Leclerc sottolinea che se la Scuderia vuole avere qualche possibilità di disturbare la Mercedes e assicurarsi vittorie nei Gran Premi man mano che la stagione avanza, deve capitalizzare le sue partenze veloci. Ciò consentirà loro di mettere Russell e Antonelli in “aria sporca”, ostacolando così i loro progressi all’inizio della gara.
“Non credo che sia così vicino come forse la gente pensa,” ha dichiarato Leclerc di recente. “Ovviamente, nelle prime gare vediamo molti duelli tra le vetture, il che è piuttosto bello, ma non appena si è un po’ sotto-ottimali con queste auto, si perde molto tempo sul giro. Quindi, la nostra unica possibilità di restare con loro è infastidirli nei primi giri, ma non appena ottengono aria pulita, allora hanno mostrato il loro vero ritmo nell’ultima gara, e penso che ci siano ancora questi quattro o cinque decimi che abbiamo visto nelle prime due gare. Quindi, è ancora un vantaggio significativo.”

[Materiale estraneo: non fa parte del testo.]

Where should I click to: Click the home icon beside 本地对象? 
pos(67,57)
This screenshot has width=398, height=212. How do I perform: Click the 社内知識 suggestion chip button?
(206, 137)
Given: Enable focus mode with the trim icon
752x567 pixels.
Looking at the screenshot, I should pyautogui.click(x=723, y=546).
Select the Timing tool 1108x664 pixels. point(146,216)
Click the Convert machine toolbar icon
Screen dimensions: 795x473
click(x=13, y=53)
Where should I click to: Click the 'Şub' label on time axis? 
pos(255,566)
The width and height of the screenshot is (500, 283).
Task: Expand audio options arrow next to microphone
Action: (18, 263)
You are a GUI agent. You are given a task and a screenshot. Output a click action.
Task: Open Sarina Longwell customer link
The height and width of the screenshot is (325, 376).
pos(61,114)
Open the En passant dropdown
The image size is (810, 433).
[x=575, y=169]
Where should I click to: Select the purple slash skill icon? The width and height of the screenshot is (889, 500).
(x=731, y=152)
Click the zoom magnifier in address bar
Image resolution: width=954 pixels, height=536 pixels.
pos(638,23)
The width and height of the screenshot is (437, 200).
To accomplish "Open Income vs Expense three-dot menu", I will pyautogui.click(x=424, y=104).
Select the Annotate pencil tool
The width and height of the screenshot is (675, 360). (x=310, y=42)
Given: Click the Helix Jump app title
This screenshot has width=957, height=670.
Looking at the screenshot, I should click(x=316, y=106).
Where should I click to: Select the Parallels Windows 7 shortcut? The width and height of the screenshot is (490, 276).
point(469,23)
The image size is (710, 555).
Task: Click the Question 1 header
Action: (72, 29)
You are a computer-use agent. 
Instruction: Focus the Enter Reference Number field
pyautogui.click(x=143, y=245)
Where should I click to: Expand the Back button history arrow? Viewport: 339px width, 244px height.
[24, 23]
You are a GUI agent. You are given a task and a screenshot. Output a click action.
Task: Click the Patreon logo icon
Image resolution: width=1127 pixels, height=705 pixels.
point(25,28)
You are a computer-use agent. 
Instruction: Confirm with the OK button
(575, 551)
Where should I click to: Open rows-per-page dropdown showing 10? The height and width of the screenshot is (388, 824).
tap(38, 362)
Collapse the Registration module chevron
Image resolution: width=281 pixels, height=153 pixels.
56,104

Nonostante questo chiaro svantaggio in termini di ritmo assoluto, Leclerc rimane imperterrito. “Questo non mi scoraggia, e ancora una volta, abbiamo alcune cose in cantiere,” ha aggiunto. “Dobbiamo concentrarci su noi stessi, non cercare di esagerare perché non è mai positivo in queste situazioni, e poi vedremo dove questo ci porterà.”